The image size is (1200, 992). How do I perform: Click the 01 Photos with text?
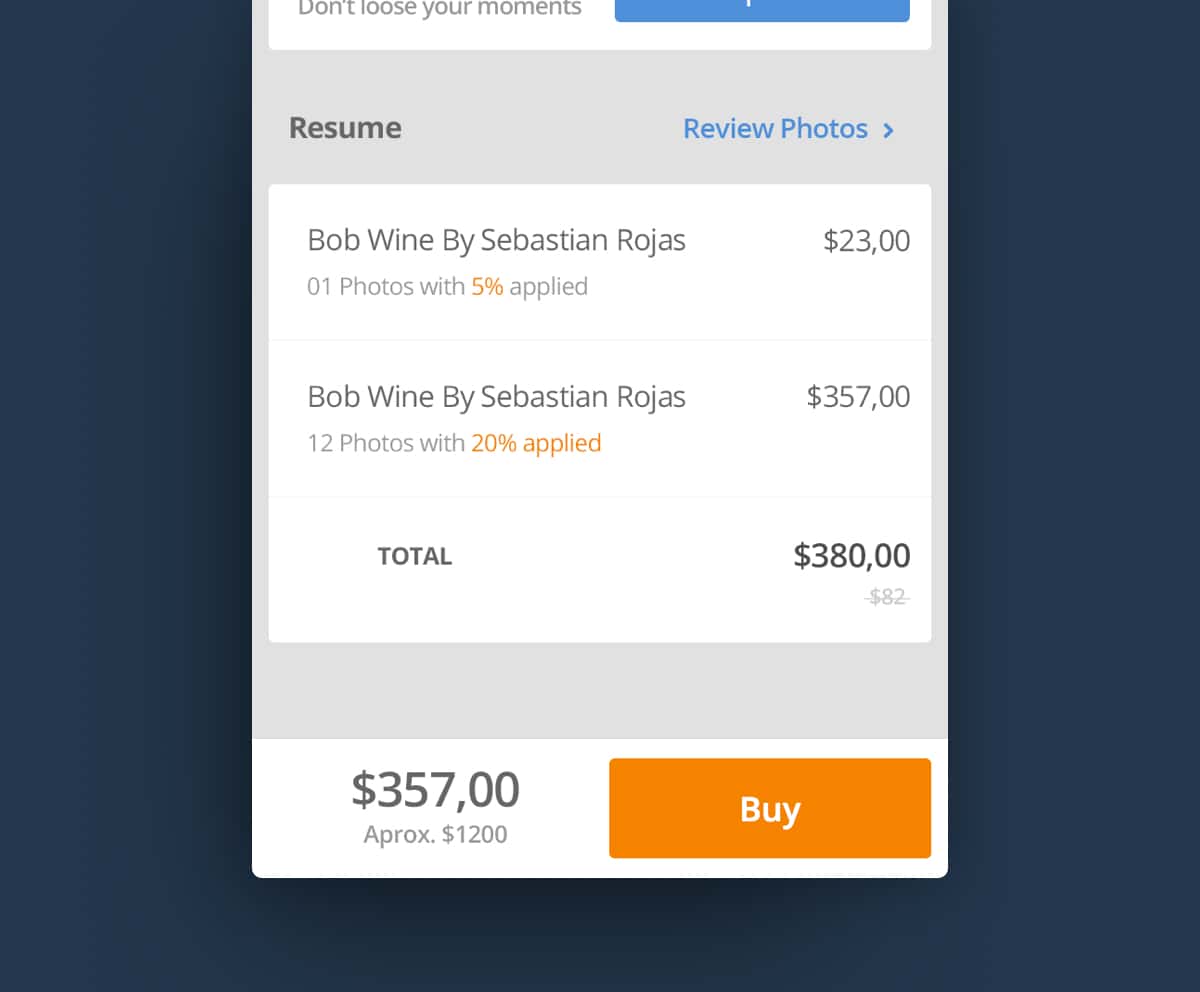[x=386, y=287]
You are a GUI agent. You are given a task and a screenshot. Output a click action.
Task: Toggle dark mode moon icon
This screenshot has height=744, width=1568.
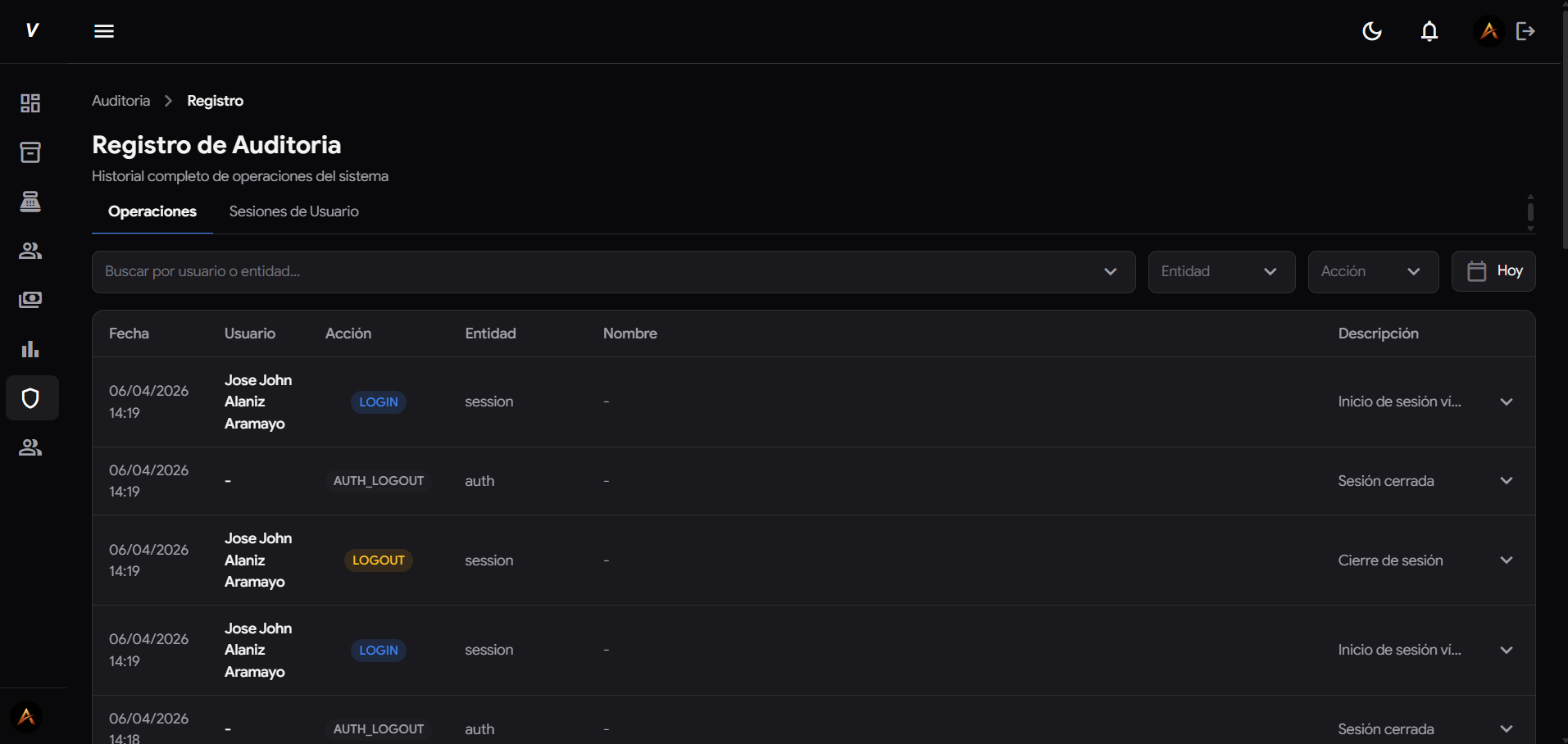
===============
Exercise goal |
Search the entries above for the string "screenshot". Copy each line in which it appears.

Task answer |
You are a GUI agent. You are given a task and a screenshot. Output a click action.
This screenshot has height=744, width=1568.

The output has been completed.